LE CAHIER PHILOSOPHIQUE - 37ième partie

LA PERSONNALITÉ


Une deuxième différence oppose le développement personnel et la psychanalyse. Freud pensait qu’une partie seulement des êtres humains pouvait sublimer. À ses yeux, la sublimation était une capacité, une prédisposition possédée par un petit nombre d’individus, et il s’est même demandé si cette prédisposition n’était pas l’expression d’une particularité organique. Cette conception élitiste de la sublimation avait une conséquence importante quant à la manière dont Freud envisageait l’objectif de la cure psychanalytique. La cure psychanalytique a pour fonction de délivrer le patient de sa névrose. Elle lui permet de résoudre ses problèmes affectifs. Mais, précisait Freud, cet objectif de guérison n’a pas le même sens selon que le patient possède une capacité de sublimation ou qu’il en est dépourvu.

Dans le premier cas, la cure libèrera les possibilités de sublimation du patient.

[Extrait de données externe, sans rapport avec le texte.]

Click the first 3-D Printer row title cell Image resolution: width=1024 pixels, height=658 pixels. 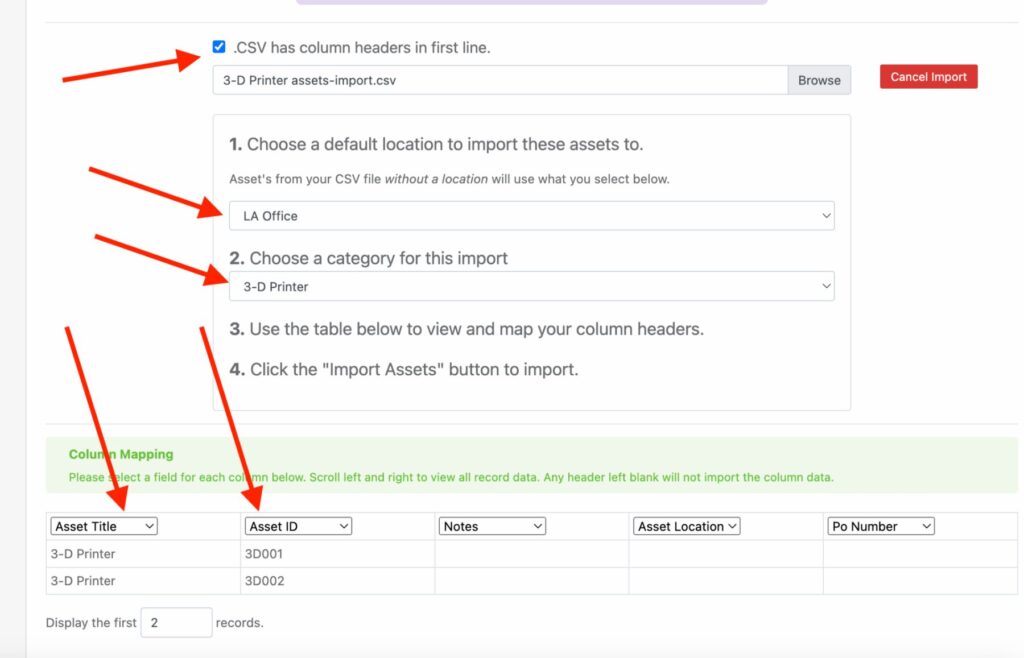pos(142,553)
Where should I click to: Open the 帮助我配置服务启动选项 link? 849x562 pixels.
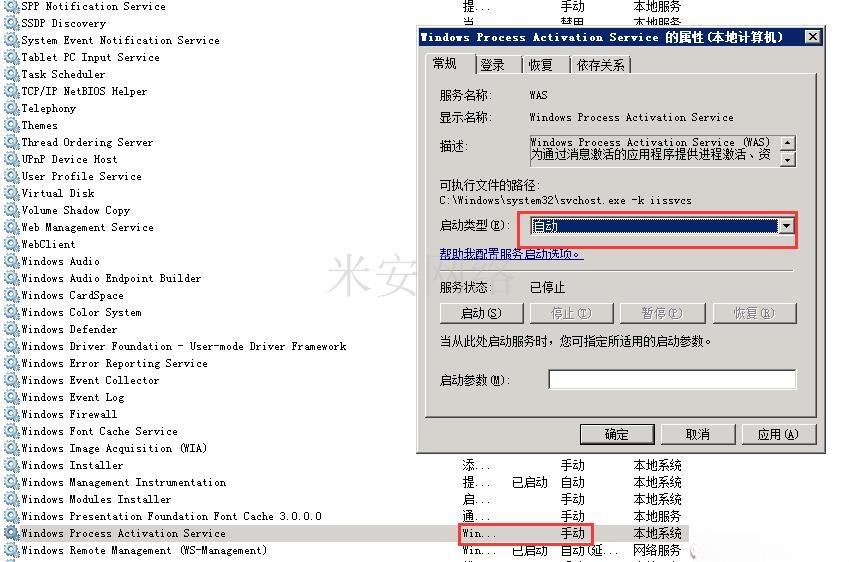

Au terme de sa cure, celui-ci pourra donner libre cours à son activité créatrice,  jusque-là freinée par la névrose. Sa créativité se déploiera dans toute son ampleur. Dans le second cas, la cure aboutira à un résultat différent : la guérison de la névrose permettra au sujet d’accéder à une vie plus authentique, plus vraie, le sujet gagnera en lucidité sur lui-même, il retrouvera la paix intérieure, la joie de vivre, mais sa vie ne sera pas forcément plus créative : car la créativité, insistait Freud, est réservée aux sujets prédisposés à la sublimation. Freud indiquait très clairement ces deux issues de la cure psychanalytique : « Quiconque est capable de sublimation, écrit-il, s’y appliquera dès lors qu’il sera débarrassé de sa névrose. Ceux qui n’en sont pas capables deviendront eu moins plus naturels et plus vrais ».

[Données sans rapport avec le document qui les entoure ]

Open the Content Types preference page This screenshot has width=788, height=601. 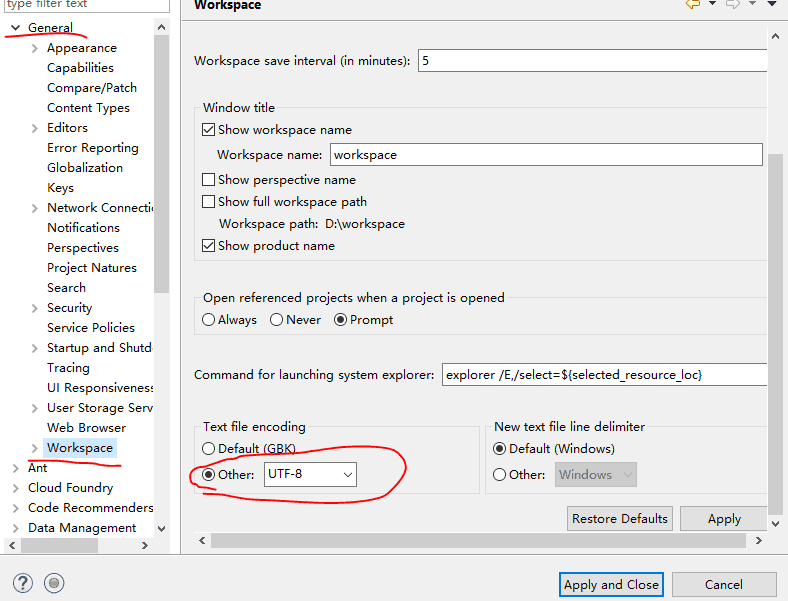click(88, 108)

Mais il y a plus. Freud pensait que la minorité qui avait une prédisposition à la sublimation était surtout … masculine. Le père de la psychanalyse était persuadé que « les femmes sont peu aptes à la sublimation ». Le concept de sublimation était donc à ses yeux, un concept discriminateur. Il traçait une ligne de démarcation non seulement entre les créateurs et les non-créateurs, mais aussi entre les hommes et les femmes. Il séparait les individus aptes à la sublimation, c’est-à-dire au dépassement de soi, et ceux qui, par une sorte d’infériorité congénitale, devaient se contenter de mener une vie ordinaire. La sublimation creusait un fossé entre une humanité supérieure, capable de créer des œuvres, de changer le monde, d’éclairer le genre humain, et une humanité ordinaire, moyenne, commune.

Il en va tout autrement de la philosophie du développement personnel. Pour Maslow, la capacité de réalisation de soi est présente en chacun. Elle est inscrite dans la nature de l’être humain comme la raison chez Descartes, elle est « la chose du monde ». Tout le monde peut mener une vie créative. Tout le monde a un désir de progrès, une propension au dépassement, une aspiration au plus être. Le postulat universaliste, qui est au cœur de la théorie de Maslow, est resté l’un des traits distinctifs du mouvement de développement personnel.

Cependant, admettait Maslow, le désir de réalisation de soi ne s’exprime pas avec la même intensité chez tous les individus. Nous ne lui prêtons pas toujours l’attention qu’il faudrait. Nous n’écoutons pas toujours la voix intérieure qui appelle à la réalisation de soi. Maslow constatait, nous l’avons rappelé au début que les auto-actualisants ne représentent qu’un petit nombre d’individus. Comment concilier ce fait avec le postulat d’universalisme? Maslow ne rejoignit-il pas Freud, qui réservait la capacité de sublimation à une minorité.

En aucune façon, écoutons l’explication fournie par le psychologue américain. Elle fait ressortir de façon éclatante une différence majeure entre le développement personnel et la psychanalyse. Pour Maslow, si les individus ne se comportent pas en auto-actualisants, ce n’est pas parce qu’ils sont dépourvus du désir ou de la capacité de réalisation de soi. Ce désir apporte à l’essence même de l’être humain, seulement, tout le monde n’a pas conscience de ce désir logé au fond de soi. Tout le monde a la possibilité de se réaliser. Mais tout le monde n’a pas conscience claire de cette aspiration profonde. Par résignation, par paresse, par manque d’estime de soi, par inhibition ou en raison de quelque blocage mental, beaucoup d’individus végètent dans une vie médiocre alors que, s’ils écoutaient la voix qui s’élève des profondeurs de leur être, il leur serait facile de mener une vie intense, riche, créative. Leur pulsion d’accomplissement est comme étouffée, réprimée. Leur désir de réalisation de soi subit une espèce d’autocensure, comme si une sourde crainte l’empêchait d’affleurer à la surface. Leur désir de réalisation est refoulé.